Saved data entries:

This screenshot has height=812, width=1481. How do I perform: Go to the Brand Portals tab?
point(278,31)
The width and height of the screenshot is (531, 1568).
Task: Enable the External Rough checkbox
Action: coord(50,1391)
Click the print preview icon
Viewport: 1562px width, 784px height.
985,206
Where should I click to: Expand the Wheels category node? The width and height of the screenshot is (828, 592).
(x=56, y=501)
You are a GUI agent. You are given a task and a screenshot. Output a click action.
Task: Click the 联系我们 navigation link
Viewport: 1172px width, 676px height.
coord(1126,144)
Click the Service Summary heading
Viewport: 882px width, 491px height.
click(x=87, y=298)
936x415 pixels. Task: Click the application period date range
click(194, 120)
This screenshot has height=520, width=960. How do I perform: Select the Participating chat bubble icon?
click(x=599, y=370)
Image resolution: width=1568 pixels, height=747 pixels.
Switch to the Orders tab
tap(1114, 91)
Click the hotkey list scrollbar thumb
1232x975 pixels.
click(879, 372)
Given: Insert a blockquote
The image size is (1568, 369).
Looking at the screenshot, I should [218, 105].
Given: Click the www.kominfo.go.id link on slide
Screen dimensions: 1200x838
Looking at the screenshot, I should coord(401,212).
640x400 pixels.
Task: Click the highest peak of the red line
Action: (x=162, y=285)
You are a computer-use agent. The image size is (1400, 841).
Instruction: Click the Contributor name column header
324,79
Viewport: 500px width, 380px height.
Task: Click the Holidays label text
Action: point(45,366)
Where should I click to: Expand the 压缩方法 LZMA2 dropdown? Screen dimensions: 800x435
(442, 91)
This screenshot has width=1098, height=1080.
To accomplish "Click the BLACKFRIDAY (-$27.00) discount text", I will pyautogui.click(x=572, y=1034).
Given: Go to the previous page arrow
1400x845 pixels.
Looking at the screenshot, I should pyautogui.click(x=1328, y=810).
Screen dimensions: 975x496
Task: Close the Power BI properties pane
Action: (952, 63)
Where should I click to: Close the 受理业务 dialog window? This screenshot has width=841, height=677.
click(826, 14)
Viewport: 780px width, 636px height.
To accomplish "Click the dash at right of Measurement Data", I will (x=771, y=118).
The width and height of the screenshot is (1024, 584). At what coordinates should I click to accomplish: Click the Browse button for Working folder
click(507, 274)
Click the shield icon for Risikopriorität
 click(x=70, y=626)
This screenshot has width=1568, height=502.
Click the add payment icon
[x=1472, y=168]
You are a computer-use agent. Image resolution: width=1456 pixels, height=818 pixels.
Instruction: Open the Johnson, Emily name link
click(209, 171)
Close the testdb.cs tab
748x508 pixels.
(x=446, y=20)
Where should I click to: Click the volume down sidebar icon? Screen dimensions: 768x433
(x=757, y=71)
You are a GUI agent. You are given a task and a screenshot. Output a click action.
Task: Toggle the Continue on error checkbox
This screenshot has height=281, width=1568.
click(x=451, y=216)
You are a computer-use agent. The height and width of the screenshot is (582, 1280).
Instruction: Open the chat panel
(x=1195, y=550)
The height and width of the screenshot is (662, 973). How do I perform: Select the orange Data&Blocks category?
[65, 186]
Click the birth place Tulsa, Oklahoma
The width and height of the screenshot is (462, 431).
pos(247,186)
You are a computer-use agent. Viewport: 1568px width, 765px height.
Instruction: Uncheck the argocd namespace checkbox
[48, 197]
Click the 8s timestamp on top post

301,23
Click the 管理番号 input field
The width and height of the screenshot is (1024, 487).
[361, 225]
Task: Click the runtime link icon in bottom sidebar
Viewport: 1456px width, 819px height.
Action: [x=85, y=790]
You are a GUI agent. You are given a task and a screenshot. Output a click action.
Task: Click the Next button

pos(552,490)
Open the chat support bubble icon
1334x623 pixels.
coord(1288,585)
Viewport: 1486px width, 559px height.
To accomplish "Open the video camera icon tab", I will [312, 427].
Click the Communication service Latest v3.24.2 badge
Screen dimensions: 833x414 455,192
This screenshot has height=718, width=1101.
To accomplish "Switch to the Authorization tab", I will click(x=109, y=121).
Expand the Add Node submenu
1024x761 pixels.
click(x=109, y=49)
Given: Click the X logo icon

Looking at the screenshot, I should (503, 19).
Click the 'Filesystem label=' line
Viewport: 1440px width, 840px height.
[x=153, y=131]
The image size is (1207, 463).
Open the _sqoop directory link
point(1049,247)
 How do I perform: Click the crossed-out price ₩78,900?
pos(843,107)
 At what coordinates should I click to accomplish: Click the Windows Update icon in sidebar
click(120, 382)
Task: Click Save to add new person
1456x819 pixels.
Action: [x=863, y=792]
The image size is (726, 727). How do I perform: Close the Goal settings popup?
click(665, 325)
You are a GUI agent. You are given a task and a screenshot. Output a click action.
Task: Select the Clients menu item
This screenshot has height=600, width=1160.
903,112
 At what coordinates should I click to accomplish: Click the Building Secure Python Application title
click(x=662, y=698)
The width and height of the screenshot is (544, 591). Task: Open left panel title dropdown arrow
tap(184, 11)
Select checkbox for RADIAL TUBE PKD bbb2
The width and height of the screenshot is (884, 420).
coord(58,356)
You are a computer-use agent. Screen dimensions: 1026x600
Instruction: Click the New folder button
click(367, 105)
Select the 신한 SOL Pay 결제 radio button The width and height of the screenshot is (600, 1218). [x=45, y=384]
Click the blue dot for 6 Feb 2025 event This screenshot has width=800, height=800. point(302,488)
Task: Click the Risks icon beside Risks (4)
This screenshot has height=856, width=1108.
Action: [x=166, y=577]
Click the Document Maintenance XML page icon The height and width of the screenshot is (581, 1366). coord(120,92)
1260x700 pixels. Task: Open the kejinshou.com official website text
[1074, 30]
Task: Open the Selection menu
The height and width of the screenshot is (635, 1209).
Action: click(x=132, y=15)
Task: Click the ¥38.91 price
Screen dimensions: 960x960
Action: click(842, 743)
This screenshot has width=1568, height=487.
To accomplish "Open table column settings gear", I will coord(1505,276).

### What the task requires
Print all of the entries exactly as they appear.

### Response
This screenshot has height=812, width=1481. How do I perform: Go to the Brand Portals tab?
point(278,31)
The width and height of the screenshot is (531, 1568).
Task: Enable the External Rough checkbox
Action: coord(50,1391)
Click the print preview icon
Viewport: 1562px width, 784px height.
985,206
Where should I click to: Expand the Wheels category node? The width and height of the screenshot is (828, 592).
(x=56, y=501)
You are a GUI agent. You are given a task and a screenshot. Output a click action.
Task: Click the 联系我们 navigation link
Viewport: 1172px width, 676px height.
coord(1126,144)
Click the Service Summary heading
Viewport: 882px width, 491px height.
click(x=87, y=298)
936x415 pixels. Task: Click the application period date range
click(194, 120)
This screenshot has height=520, width=960. How do I perform: Select the Participating chat bubble icon?
click(x=599, y=370)
Image resolution: width=1568 pixels, height=747 pixels.
Switch to the Orders tab
tap(1114, 91)
Click the hotkey list scrollbar thumb
1232x975 pixels.
click(879, 372)
Given: Insert a blockquote
The image size is (1568, 369).
Looking at the screenshot, I should [218, 105].
Given: Click the www.kominfo.go.id link on slide
Screen dimensions: 1200x838
Looking at the screenshot, I should coord(401,212).
640x400 pixels.
Task: Click the highest peak of the red line
Action: (x=162, y=285)
You are a computer-use agent. The image size is (1400, 841).
Instruction: Click the Contributor name column header
324,79
Viewport: 500px width, 380px height.
Task: Click the Holidays label text
Action: point(45,366)
Where should I click to: Expand the 压缩方法 LZMA2 dropdown? Screen dimensions: 800x435
(442, 91)
This screenshot has width=1098, height=1080.
To accomplish "Click the BLACKFRIDAY (-$27.00) discount text", I will pyautogui.click(x=572, y=1034).
Given: Go to the previous page arrow
1400x845 pixels.
Looking at the screenshot, I should pyautogui.click(x=1328, y=810).
Screen dimensions: 975x496
Task: Close the Power BI properties pane
Action: (952, 63)
Where should I click to: Close the 受理业务 dialog window? This screenshot has width=841, height=677.
click(826, 14)
Viewport: 780px width, 636px height.
To accomplish "Click the dash at right of Measurement Data", I will (x=771, y=118).
The width and height of the screenshot is (1024, 584). At what coordinates should I click to accomplish: Click the Browse button for Working folder
click(507, 274)
Click the shield icon for Risikopriorität
 click(x=70, y=626)
This screenshot has width=1568, height=502.
Click the add payment icon
[x=1472, y=168]
You are a computer-use agent. Image resolution: width=1456 pixels, height=818 pixels.
Instruction: Open the Johnson, Emily name link
click(209, 171)
Close the testdb.cs tab
748x508 pixels.
(x=446, y=20)
Where should I click to: Click the volume down sidebar icon? Screen dimensions: 768x433
(x=757, y=71)
You are a GUI agent. You are given a task and a screenshot. Output a click action.
Task: Toggle the Continue on error checkbox
This screenshot has height=281, width=1568.
click(x=451, y=216)
You are a computer-use agent. The height and width of the screenshot is (582, 1280).
Instruction: Open the chat panel
(x=1195, y=550)
The height and width of the screenshot is (662, 973). How do I perform: Select the orange Data&Blocks category?
[65, 186]
Click the birth place Tulsa, Oklahoma
The width and height of the screenshot is (462, 431).
pos(247,186)
You are a computer-use agent. Viewport: 1568px width, 765px height.
Instruction: Uncheck the argocd namespace checkbox
[48, 197]
Click the 8s timestamp on top post

301,23
Click the 管理番号 input field
The width and height of the screenshot is (1024, 487).
[361, 225]
Task: Click the runtime link icon in bottom sidebar
Viewport: 1456px width, 819px height.
Action: [x=85, y=790]
You are a GUI agent. You are given a task and a screenshot. Output a click action.
Task: Click the Next button

pos(552,490)
Open the chat support bubble icon
1334x623 pixels.
coord(1288,585)
Viewport: 1486px width, 559px height.
To accomplish "Open the video camera icon tab", I will [312, 427].
Click the Communication service Latest v3.24.2 badge
Screen dimensions: 833x414 455,192
This screenshot has height=718, width=1101.
To accomplish "Switch to the Authorization tab", I will click(x=109, y=121).
Expand the Add Node submenu
1024x761 pixels.
click(x=109, y=49)
Given: Click the X logo icon

Looking at the screenshot, I should (503, 19).
Click the 'Filesystem label=' line
Viewport: 1440px width, 840px height.
[x=153, y=131]
The image size is (1207, 463).
Open the _sqoop directory link
point(1049,247)
 How do I perform: Click the crossed-out price ₩78,900?
pos(843,107)
 At what coordinates should I click to accomplish: Click the Windows Update icon in sidebar
click(120, 382)
Task: Click Save to add new person
1456x819 pixels.
Action: [x=863, y=792]
The image size is (726, 727). How do I perform: Close the Goal settings popup?
click(665, 325)
You are a GUI agent. You are given a task and a screenshot. Output a click action.
Task: Select the Clients menu item
This screenshot has height=600, width=1160.
903,112
 At what coordinates should I click to accomplish: Click the Building Secure Python Application title
click(x=662, y=698)
The width and height of the screenshot is (544, 591). Task: Open left panel title dropdown arrow
tap(184, 11)
Select checkbox for RADIAL TUBE PKD bbb2
The width and height of the screenshot is (884, 420).
coord(58,356)
You are a computer-use agent. Screen dimensions: 1026x600
Instruction: Click the New folder button
click(367, 105)
Select the 신한 SOL Pay 결제 radio button The width and height of the screenshot is (600, 1218). [x=45, y=384]
Click the blue dot for 6 Feb 2025 event This screenshot has width=800, height=800. point(302,488)
Task: Click the Risks icon beside Risks (4)
This screenshot has height=856, width=1108.
Action: [x=166, y=577]
Click the Document Maintenance XML page icon The height and width of the screenshot is (581, 1366). coord(120,92)
1260x700 pixels. Task: Open the kejinshou.com official website text
[1074, 30]
Task: Open the Selection menu
The height and width of the screenshot is (635, 1209).
Action: click(x=132, y=15)
Task: Click the ¥38.91 price
Screen dimensions: 960x960
Action: click(842, 743)
This screenshot has width=1568, height=487.
To accomplish "Open table column settings gear", I will coord(1505,276).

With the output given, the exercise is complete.